### Record set
━━━━━━━━━━━━━━━━━━━━

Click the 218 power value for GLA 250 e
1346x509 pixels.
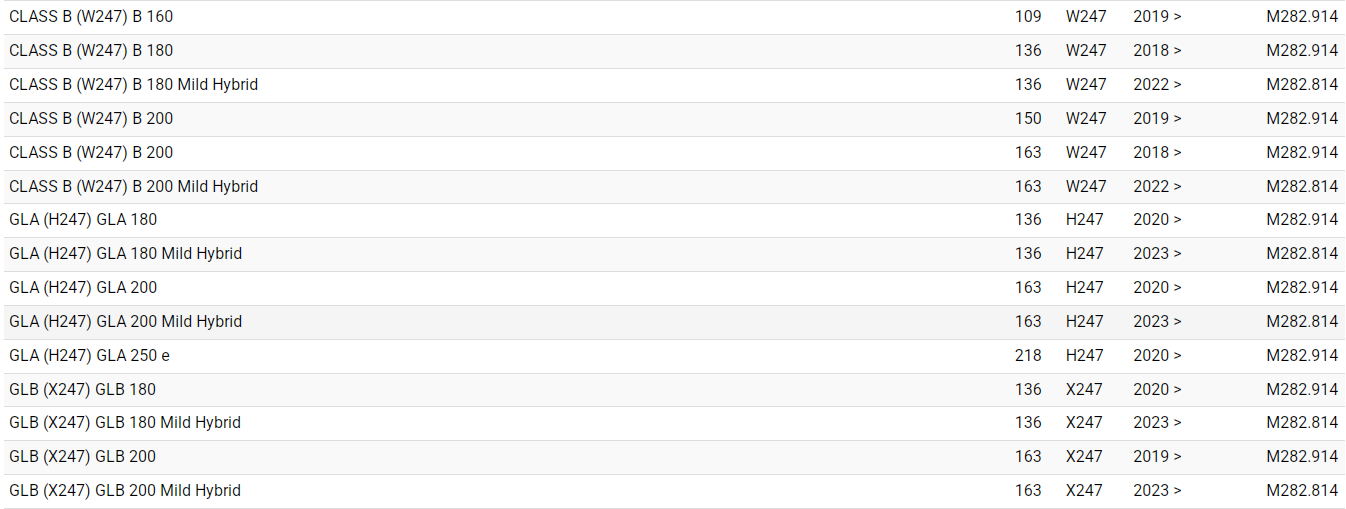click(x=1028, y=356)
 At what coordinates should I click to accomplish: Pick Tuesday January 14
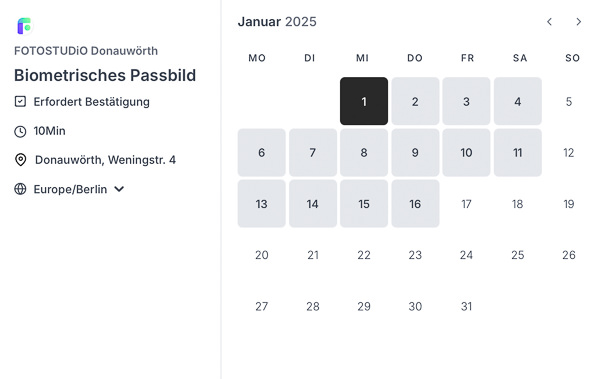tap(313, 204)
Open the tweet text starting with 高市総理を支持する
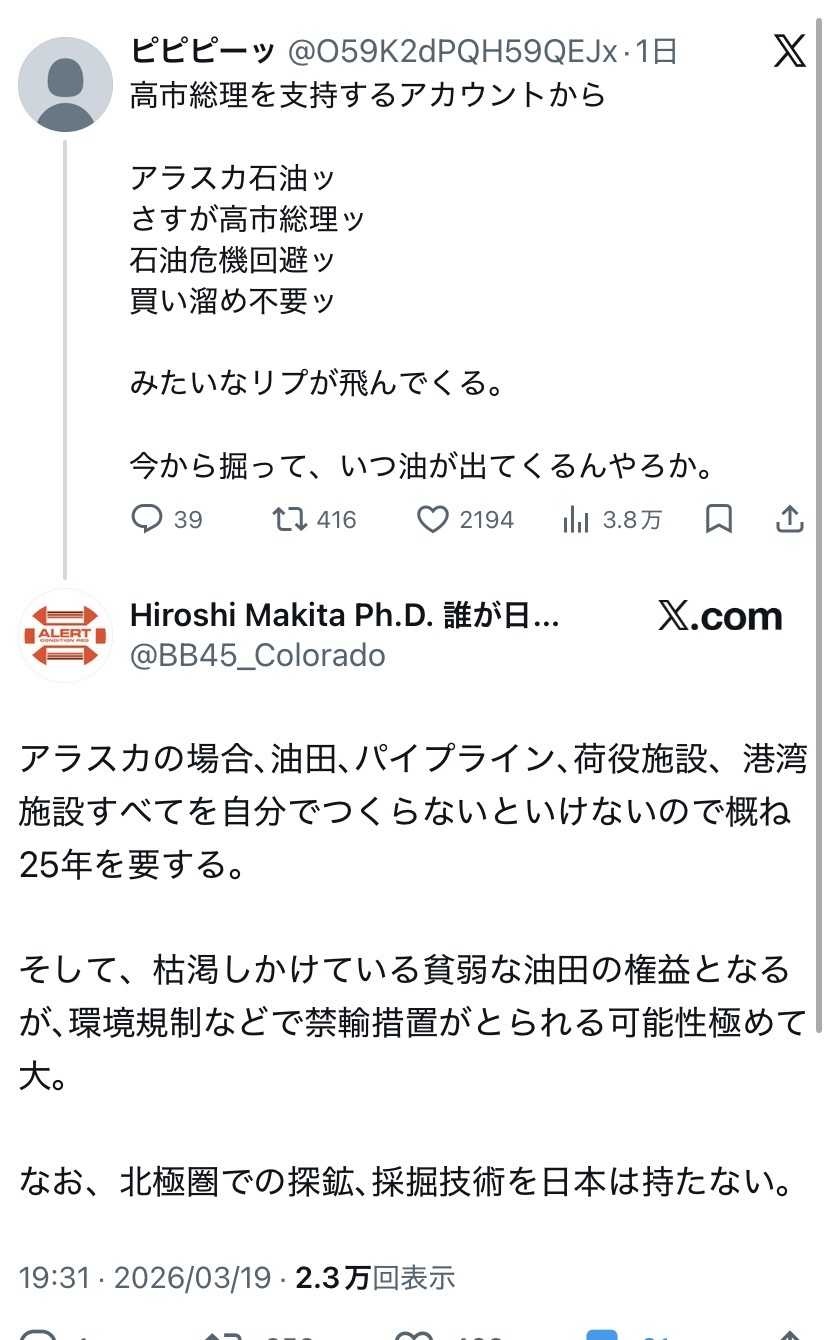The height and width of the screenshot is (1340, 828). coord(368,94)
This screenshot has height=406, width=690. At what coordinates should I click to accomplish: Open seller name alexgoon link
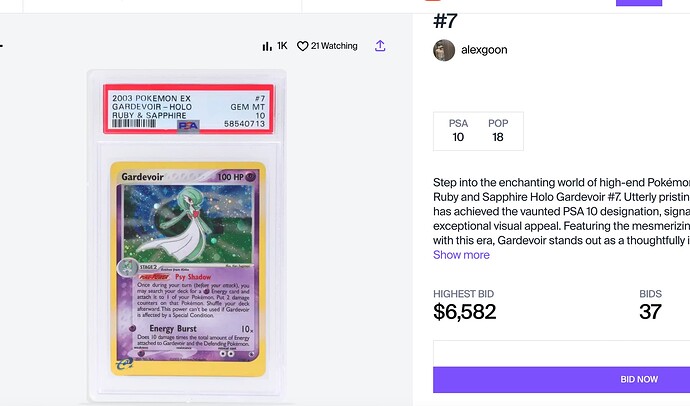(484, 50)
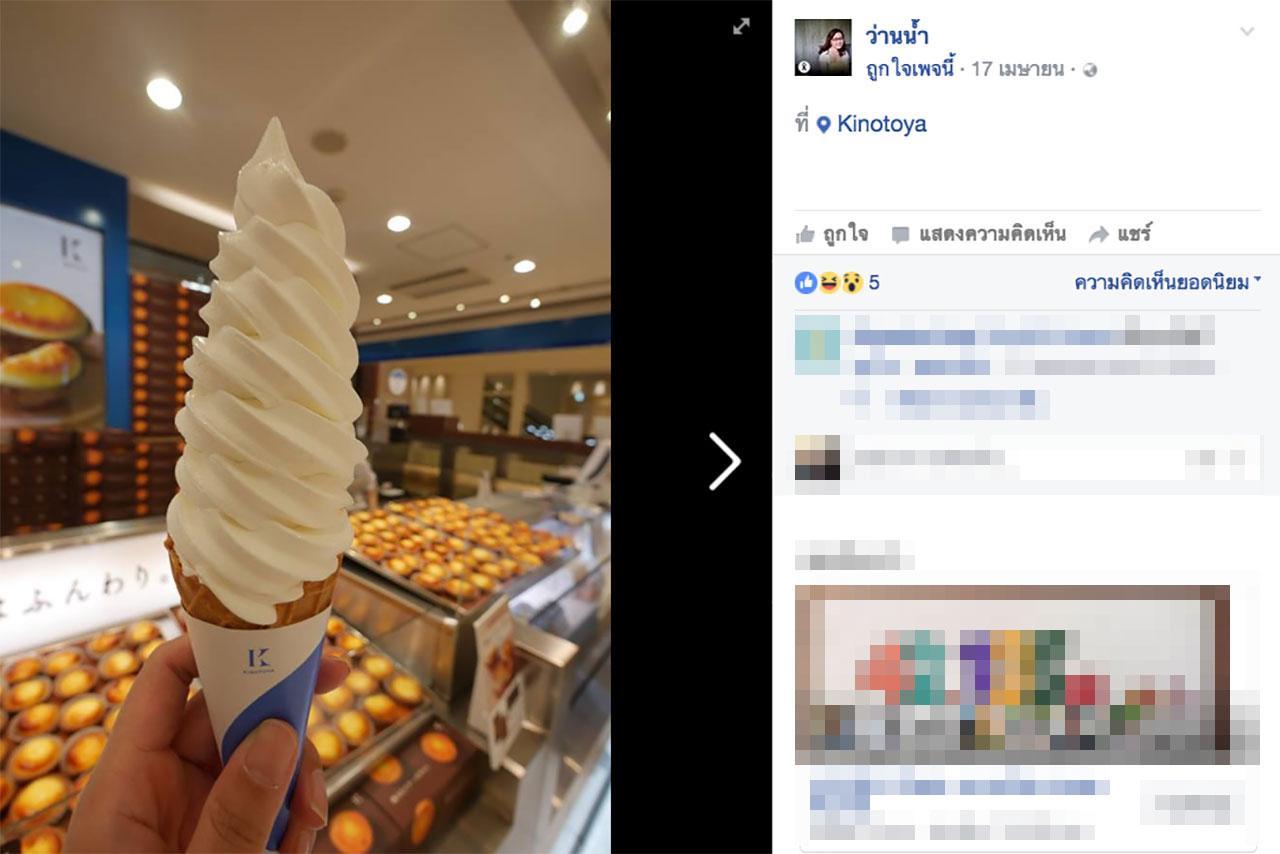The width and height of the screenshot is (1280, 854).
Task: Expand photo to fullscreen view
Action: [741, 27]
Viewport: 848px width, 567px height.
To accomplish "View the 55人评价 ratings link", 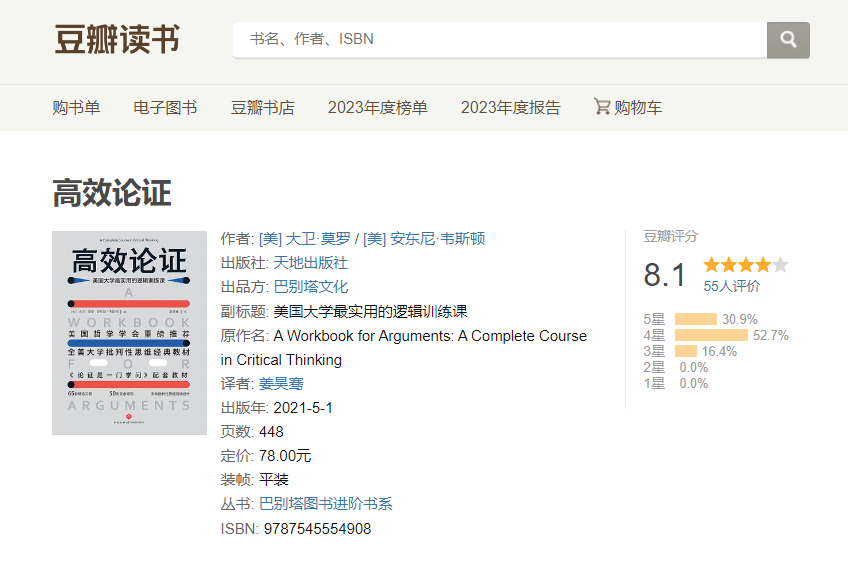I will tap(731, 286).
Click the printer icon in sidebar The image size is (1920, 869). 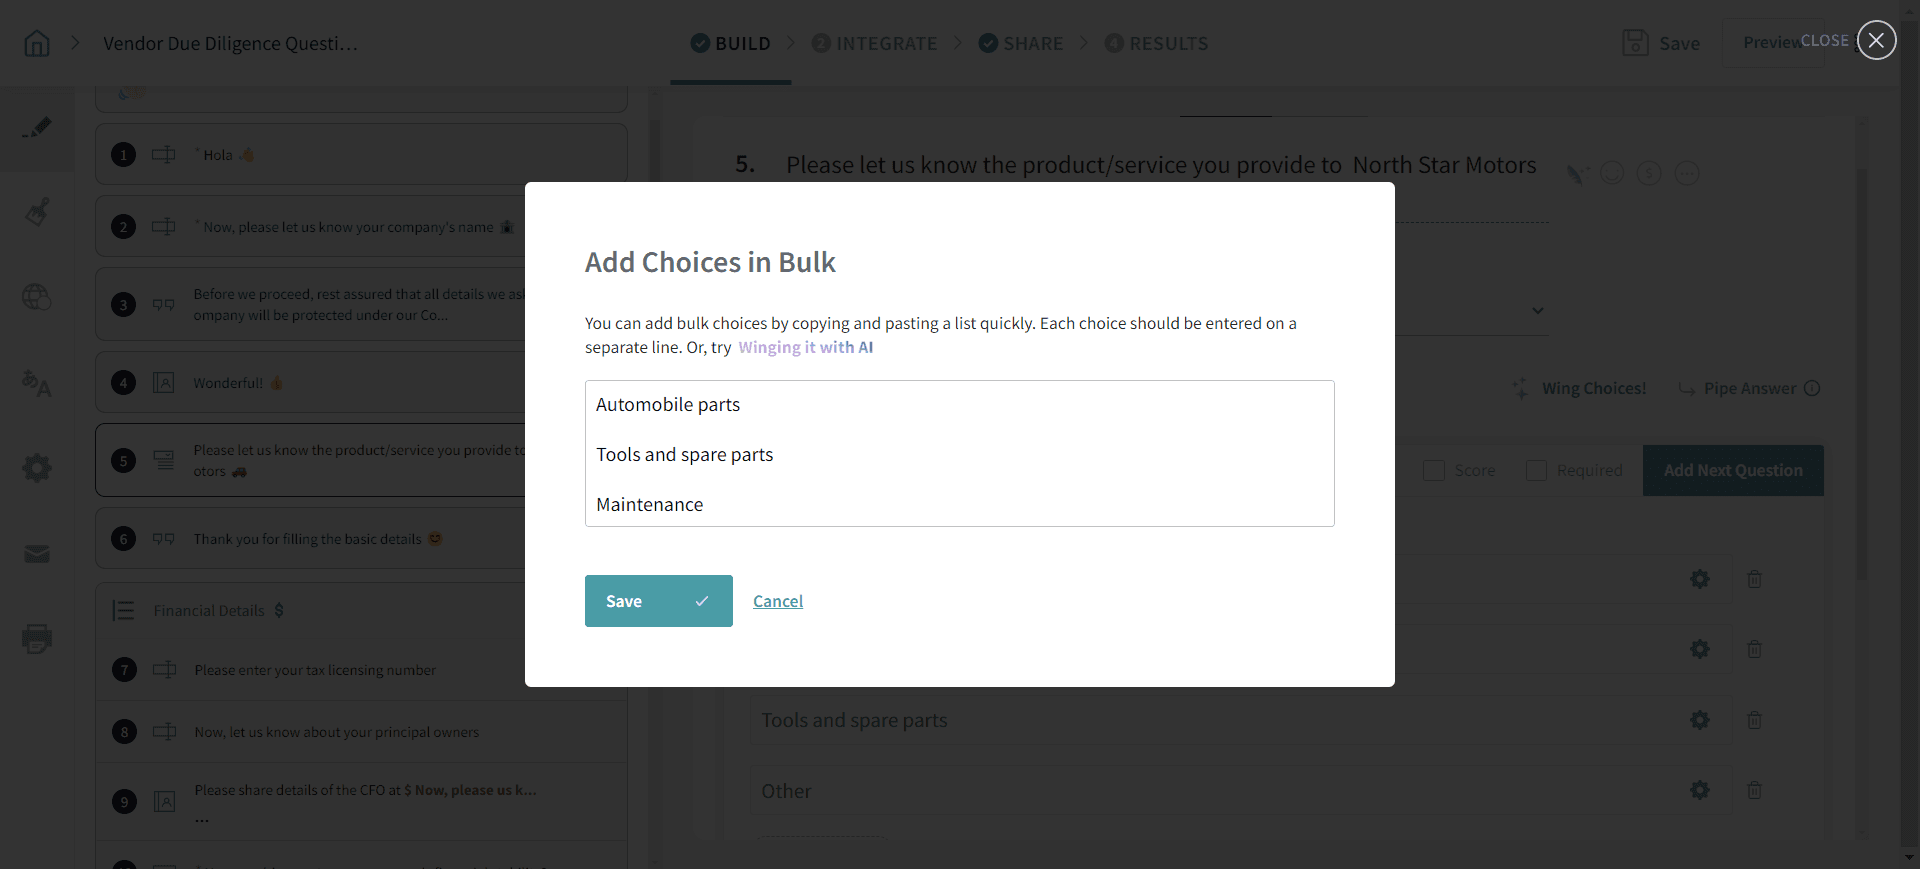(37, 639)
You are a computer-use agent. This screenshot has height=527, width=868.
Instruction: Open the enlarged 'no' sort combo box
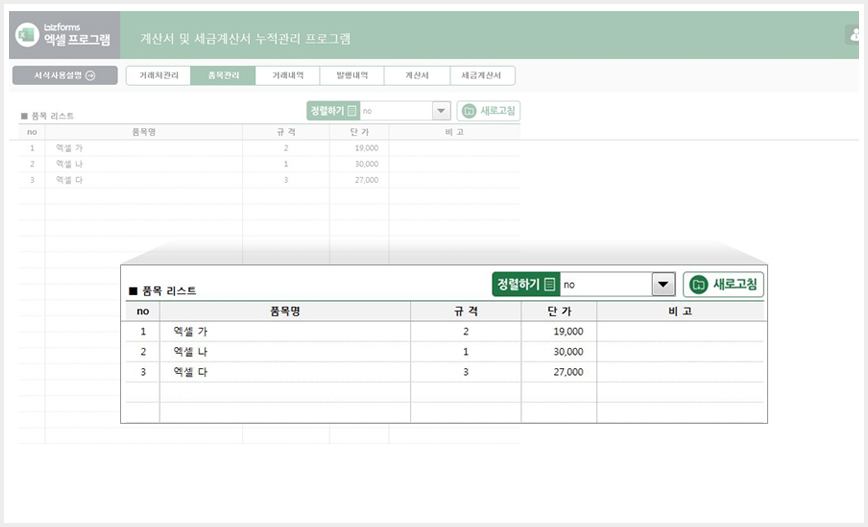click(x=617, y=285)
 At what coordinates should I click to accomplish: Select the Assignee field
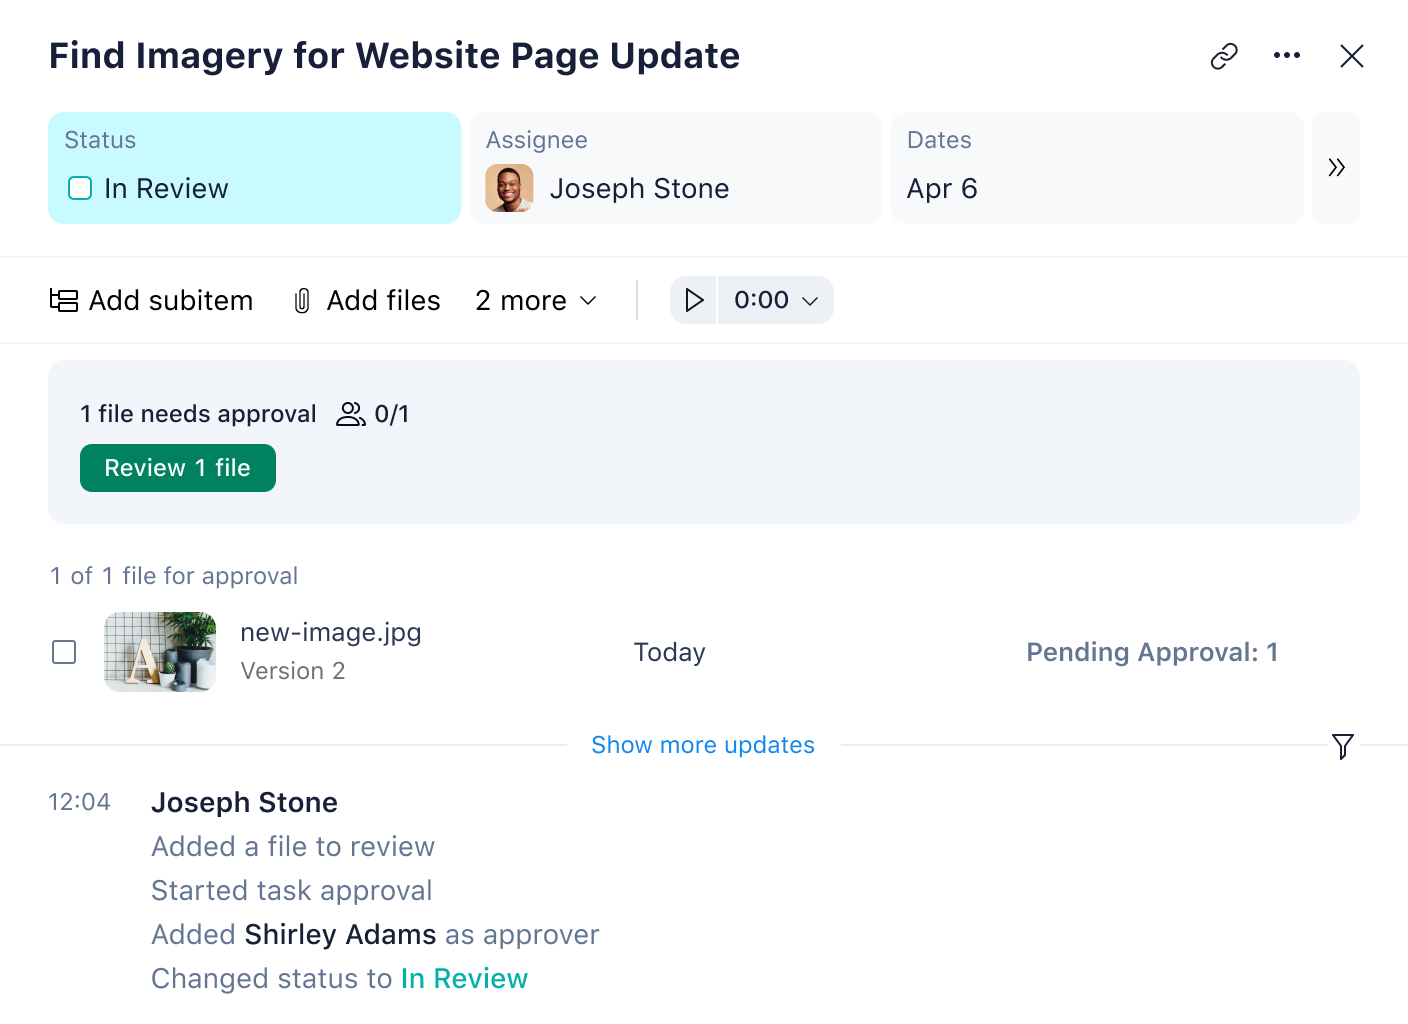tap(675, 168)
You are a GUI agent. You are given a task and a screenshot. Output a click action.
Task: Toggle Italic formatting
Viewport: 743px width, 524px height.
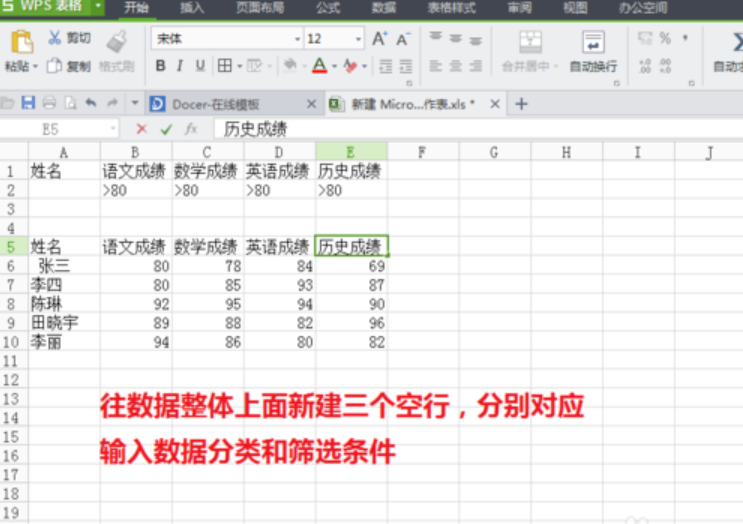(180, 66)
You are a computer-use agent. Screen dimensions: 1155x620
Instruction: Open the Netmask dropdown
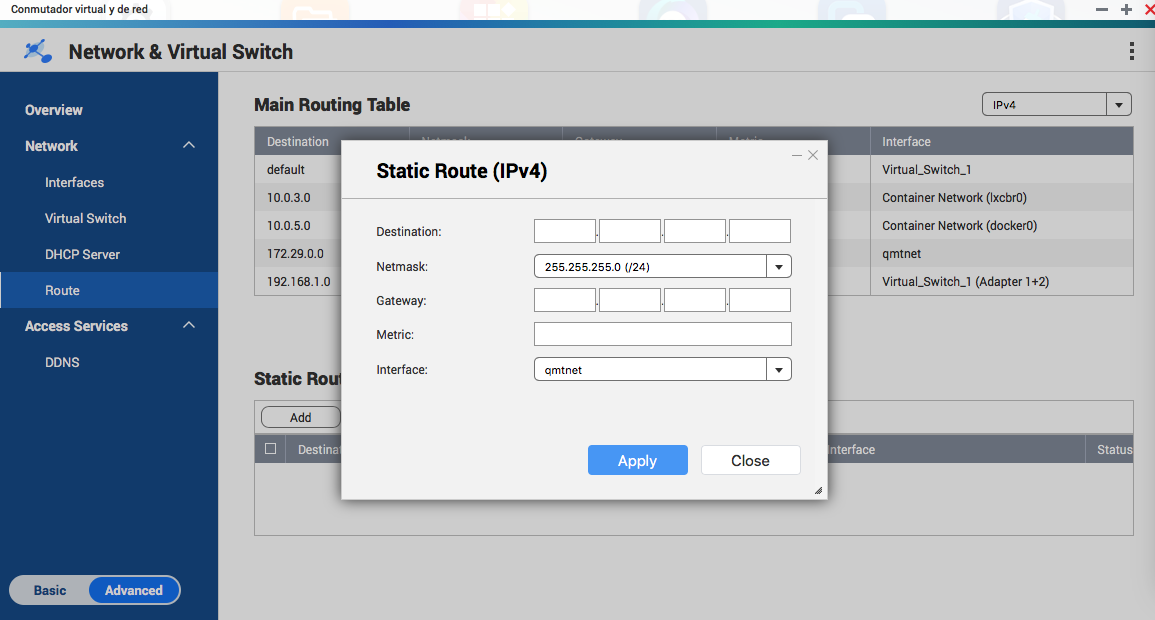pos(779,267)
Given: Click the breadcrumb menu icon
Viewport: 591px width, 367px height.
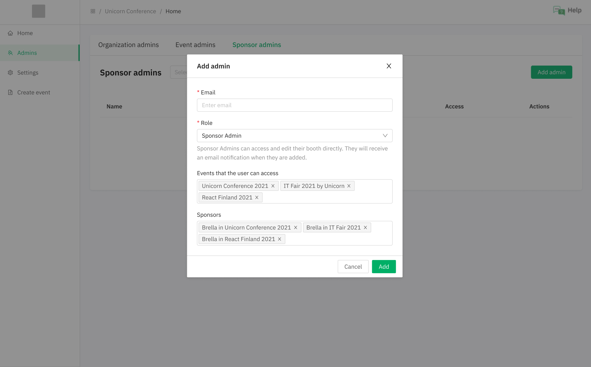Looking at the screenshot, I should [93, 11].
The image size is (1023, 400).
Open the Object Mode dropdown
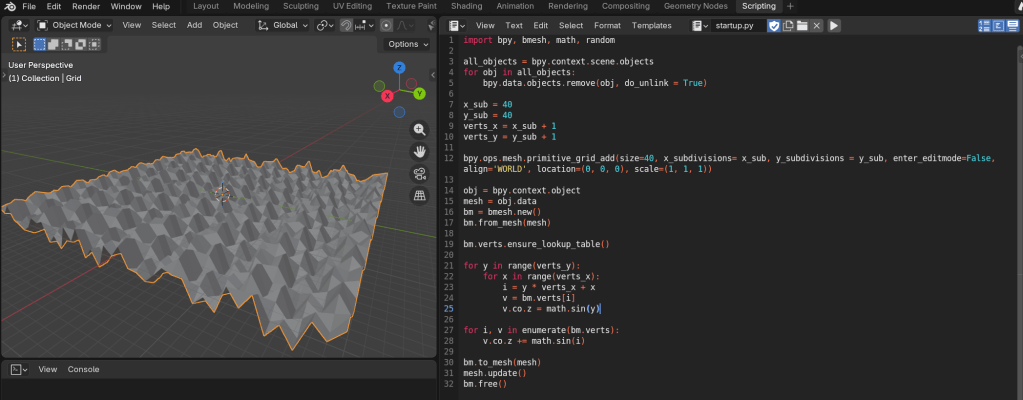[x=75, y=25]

━━━━━━━━━━━━━━━━━━━━

### Work instruction
Write out exactly the lines that run from the one containing "You are a computer-use agent. Screen" to the last line of the entries above, both ends kept, pictures left out.

### Result of this task
You are a computer-use agent. Screen dimensions: 1155x620
Instruction: Open the Netmask dropdown
pos(779,267)
Given: Click the breadcrumb menu icon
Viewport: 591px width, 367px height.
Looking at the screenshot, I should [93, 11].
The image size is (1023, 400).
Open the Object Mode dropdown
[x=75, y=25]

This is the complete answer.